La scomparsa di Giulio Andreotti ha visto fiorire sul web tutta una serie di considerazioni, osservazioni e battute sul filo di un’ideale corda tesa tra l’analisi storico-politica un tanto al chilo e il trivio becero. Ci sta. Si capisce. I social network a volte danno colore ad ego grigini, esaltano la spericolatezza espressiva e favoriscono riscosse vegliate al lume del rancore.

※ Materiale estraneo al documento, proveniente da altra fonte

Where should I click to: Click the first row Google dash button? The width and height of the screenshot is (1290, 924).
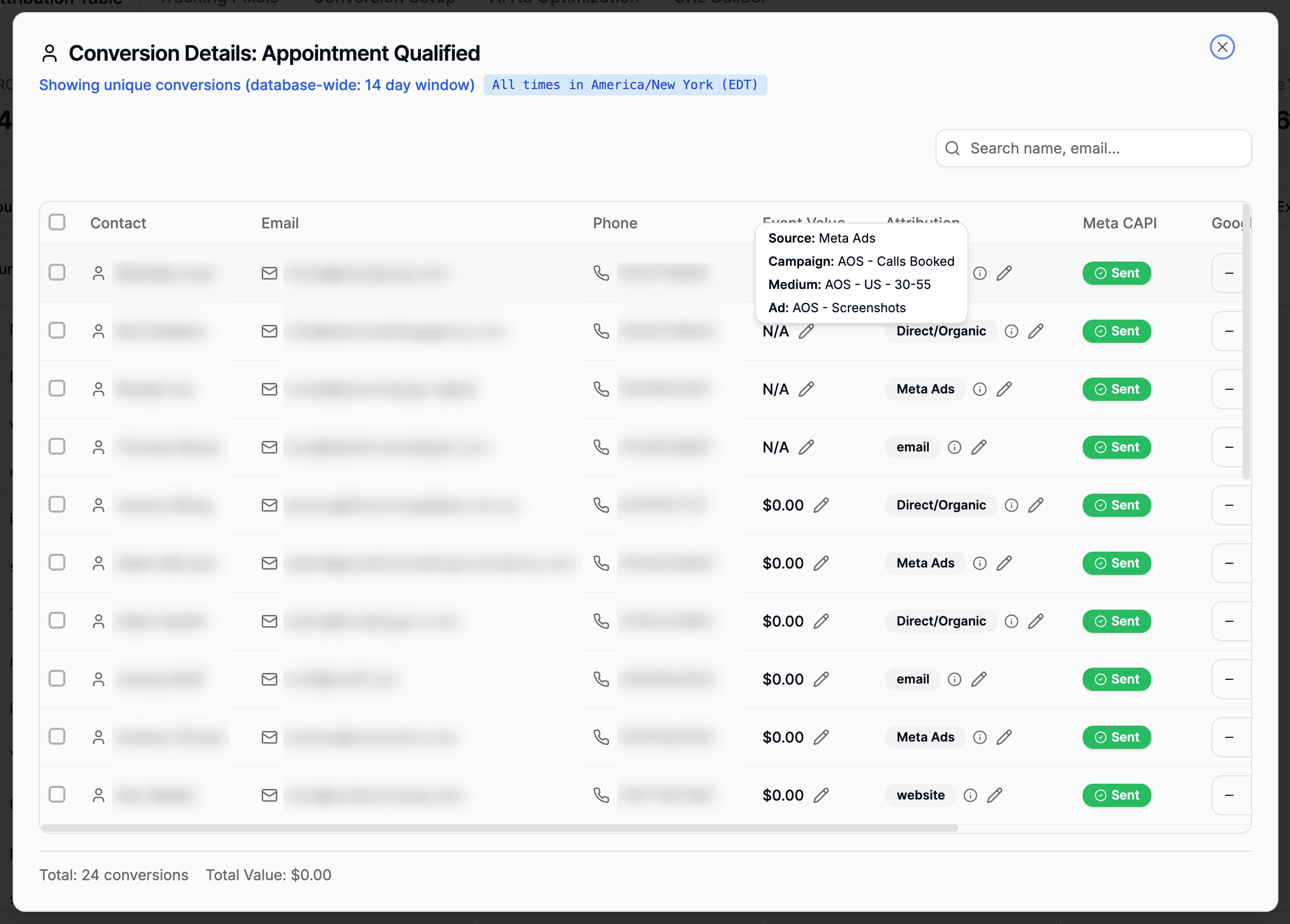[x=1229, y=273]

Che però Massimo Gramellini – giornalista, scrittore, autore di vaglia e non un liceale brufoloso col nickname figo – si sia lasciato andare a questi tempi qua, fa un po’ specie. Il Buongiorno di ieri su La Stampa non è all’altezza della sua signorilità e del suo stile. O almeno non a quelli cui ci ha abituato.

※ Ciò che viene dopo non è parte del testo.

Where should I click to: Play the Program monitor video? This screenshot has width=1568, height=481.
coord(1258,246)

Ora, uno può avercela con Andreotti per mille ragioni. Può odiare la democristianitudine di cui era incarnazione. Quell’approccio felpato del pescecane che finge di avere i denti di gommapiuma e – intanto – sbrana. E, specularmente, quella moderazione – che in sé è una virtù civica – ma che nel democristiano doc assume l’incolore propensione a scansare gli attriti e a badare alle mura della parrocchietta.
Tutto legittimo. Però la battuta finale sul “tirare le cuoia” e sul “cuore acceso” è gratuita. E poi non è rispettosa delle cuoia degli altri e – soprattutto – la poteva scrivere un twittatore qualsiasi. Ok, era una parafrasi del famoso motto andreottiano, però il fastidio resta. Così come “Sbardella, Vitalone, Evangelisti: più che ritratti sono foto segnaletiche” è una frase semplicemente fascista, quel fascismo da bassotuba che prende per il culo gli altri per il loro aspetto fisico.
Le grandi ideologie non ci sono più, i partiti sono quello che sono, i politici della Prima repubblica stanno scomparendo tutti. Cerchiamo con i nuovi tempi di non perdere almeno l’educazione e il rispetto dovuto per chi muore.